The same day he traveled to Hopkinsville, Gov. Beshear visited Mayfield and met with local leaders in Graves and Hopkins counties to discuss cleanup and rebuilding efforts.
“Our priority continues to remain helping our Western Kentucky families recover and rebuild by working with our local, state and federal partners to ensure access to programs, resources and benefits are available to those in need,” said Gov. Beshear.

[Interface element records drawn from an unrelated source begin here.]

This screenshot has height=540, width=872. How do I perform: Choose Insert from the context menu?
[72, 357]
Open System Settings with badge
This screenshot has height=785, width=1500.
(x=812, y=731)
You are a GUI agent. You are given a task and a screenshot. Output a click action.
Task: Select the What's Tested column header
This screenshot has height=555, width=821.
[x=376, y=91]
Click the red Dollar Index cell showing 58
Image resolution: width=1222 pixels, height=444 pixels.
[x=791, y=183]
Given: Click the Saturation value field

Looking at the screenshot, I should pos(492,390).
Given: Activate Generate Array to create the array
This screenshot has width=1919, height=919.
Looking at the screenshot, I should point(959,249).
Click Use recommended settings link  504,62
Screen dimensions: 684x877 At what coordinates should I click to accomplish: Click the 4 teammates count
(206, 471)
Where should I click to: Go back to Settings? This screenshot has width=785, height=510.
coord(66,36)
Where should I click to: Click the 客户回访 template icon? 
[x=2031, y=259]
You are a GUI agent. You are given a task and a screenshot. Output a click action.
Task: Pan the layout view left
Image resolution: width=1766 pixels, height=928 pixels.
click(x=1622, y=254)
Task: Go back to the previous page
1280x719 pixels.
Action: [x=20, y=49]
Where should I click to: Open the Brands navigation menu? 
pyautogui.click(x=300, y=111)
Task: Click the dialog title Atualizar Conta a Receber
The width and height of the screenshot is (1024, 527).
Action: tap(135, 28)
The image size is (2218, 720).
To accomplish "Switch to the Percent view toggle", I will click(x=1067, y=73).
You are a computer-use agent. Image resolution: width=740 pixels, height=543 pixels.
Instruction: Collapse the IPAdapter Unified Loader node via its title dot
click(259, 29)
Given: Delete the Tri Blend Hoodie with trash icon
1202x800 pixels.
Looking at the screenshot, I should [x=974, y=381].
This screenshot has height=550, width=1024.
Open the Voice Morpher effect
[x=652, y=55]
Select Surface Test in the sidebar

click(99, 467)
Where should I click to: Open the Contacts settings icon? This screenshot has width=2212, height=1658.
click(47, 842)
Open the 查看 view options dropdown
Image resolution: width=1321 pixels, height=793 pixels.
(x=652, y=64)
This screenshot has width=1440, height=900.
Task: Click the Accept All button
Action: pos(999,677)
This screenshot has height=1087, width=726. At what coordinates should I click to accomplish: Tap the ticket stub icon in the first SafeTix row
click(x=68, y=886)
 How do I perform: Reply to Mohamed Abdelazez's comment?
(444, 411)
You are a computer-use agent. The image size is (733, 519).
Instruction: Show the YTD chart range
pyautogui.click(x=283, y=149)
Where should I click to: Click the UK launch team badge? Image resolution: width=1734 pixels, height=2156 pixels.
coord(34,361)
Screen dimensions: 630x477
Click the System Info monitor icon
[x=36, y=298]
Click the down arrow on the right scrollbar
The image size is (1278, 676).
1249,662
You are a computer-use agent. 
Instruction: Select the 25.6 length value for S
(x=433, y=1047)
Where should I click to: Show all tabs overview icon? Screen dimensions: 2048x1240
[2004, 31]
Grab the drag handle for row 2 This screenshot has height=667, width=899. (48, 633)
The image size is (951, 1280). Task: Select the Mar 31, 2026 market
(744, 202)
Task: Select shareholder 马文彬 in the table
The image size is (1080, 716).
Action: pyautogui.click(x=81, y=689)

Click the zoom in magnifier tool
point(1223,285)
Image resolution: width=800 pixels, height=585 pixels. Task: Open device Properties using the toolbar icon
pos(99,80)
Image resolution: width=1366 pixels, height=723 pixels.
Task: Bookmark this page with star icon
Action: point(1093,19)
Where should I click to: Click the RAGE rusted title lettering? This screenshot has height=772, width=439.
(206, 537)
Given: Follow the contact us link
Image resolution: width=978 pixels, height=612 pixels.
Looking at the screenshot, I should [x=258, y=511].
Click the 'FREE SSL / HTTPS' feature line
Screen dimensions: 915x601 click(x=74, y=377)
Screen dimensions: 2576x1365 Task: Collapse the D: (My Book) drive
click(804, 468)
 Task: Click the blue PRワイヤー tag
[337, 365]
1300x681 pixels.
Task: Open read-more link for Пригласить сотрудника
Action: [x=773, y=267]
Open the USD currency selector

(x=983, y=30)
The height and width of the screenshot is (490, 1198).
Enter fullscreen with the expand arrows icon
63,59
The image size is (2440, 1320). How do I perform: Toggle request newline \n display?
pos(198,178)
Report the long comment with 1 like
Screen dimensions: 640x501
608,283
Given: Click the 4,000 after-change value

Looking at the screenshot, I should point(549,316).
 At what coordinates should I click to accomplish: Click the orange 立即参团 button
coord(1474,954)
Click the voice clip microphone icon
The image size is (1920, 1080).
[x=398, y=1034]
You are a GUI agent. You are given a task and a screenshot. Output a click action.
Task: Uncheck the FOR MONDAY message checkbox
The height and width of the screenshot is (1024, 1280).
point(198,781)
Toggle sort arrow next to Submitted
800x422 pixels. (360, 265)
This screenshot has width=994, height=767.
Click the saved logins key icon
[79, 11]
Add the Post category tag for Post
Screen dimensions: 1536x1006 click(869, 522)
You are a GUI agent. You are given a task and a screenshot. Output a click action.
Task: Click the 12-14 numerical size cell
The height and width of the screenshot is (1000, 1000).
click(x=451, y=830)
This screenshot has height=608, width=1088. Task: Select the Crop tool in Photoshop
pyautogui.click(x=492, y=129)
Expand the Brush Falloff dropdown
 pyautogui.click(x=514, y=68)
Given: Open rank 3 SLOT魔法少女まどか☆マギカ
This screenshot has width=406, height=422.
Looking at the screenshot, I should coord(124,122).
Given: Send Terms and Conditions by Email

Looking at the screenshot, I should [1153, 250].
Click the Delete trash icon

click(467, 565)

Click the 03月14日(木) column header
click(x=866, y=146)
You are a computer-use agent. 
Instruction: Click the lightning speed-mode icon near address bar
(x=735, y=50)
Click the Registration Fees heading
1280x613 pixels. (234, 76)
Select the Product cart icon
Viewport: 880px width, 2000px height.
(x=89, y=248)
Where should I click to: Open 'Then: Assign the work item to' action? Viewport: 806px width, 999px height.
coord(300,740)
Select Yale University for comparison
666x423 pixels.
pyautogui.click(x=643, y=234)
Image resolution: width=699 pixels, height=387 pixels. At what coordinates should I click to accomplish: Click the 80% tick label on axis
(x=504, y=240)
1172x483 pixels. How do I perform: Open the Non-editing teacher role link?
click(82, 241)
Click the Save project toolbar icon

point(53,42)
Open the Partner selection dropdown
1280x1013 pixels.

Governor Delivers State of the Commonwealth Address
Last night, Gov. Beshear delivered his third State of the Commonwealth address, noting this year’s speech feels both the toughest – as the state faced the most deadly tornado outbreak, numerous natural disasters and a worldwide pandemic – and the most exciting, because of the state’s record-breaking job growth and economic investments. To learn more, see the full release. Click here to read the transcript of the Governor’s State of the Commonwealth address.
Kentucky County Unemployment Data
Unemployment rates fell in all 120 counties between November 2020 and November 2021, according to the Kentucky Center for Statistics (KYSTATS), an agency of the Kentucky Education and Workforce Development Cabinet. The comparable, unadjusted unemployment rate for the state was 3% for November 2021, and 3.9% for the nation. To learn more, see the full release.
Team Kentucky All-Stars
Today, Gov. Beshear honored Jack Brammer, Frankfort bureau chief for the Lexington Herald-Leader and a member of the Kentucky Journalism Hall of Fame, as a Team Kentucky All-Star, following his retirement on Dec. 30, 2021. Brammer reported for the Herald-Leader for 43 years, covering 10 Kentucky governors.
“Jack, thank you for more than 43 years in the Capitol providing quality journalism that is so critical to Kentuckians and our communities,” said Gov. Beshear. “I know the Capitol will miss Jack and so will we.”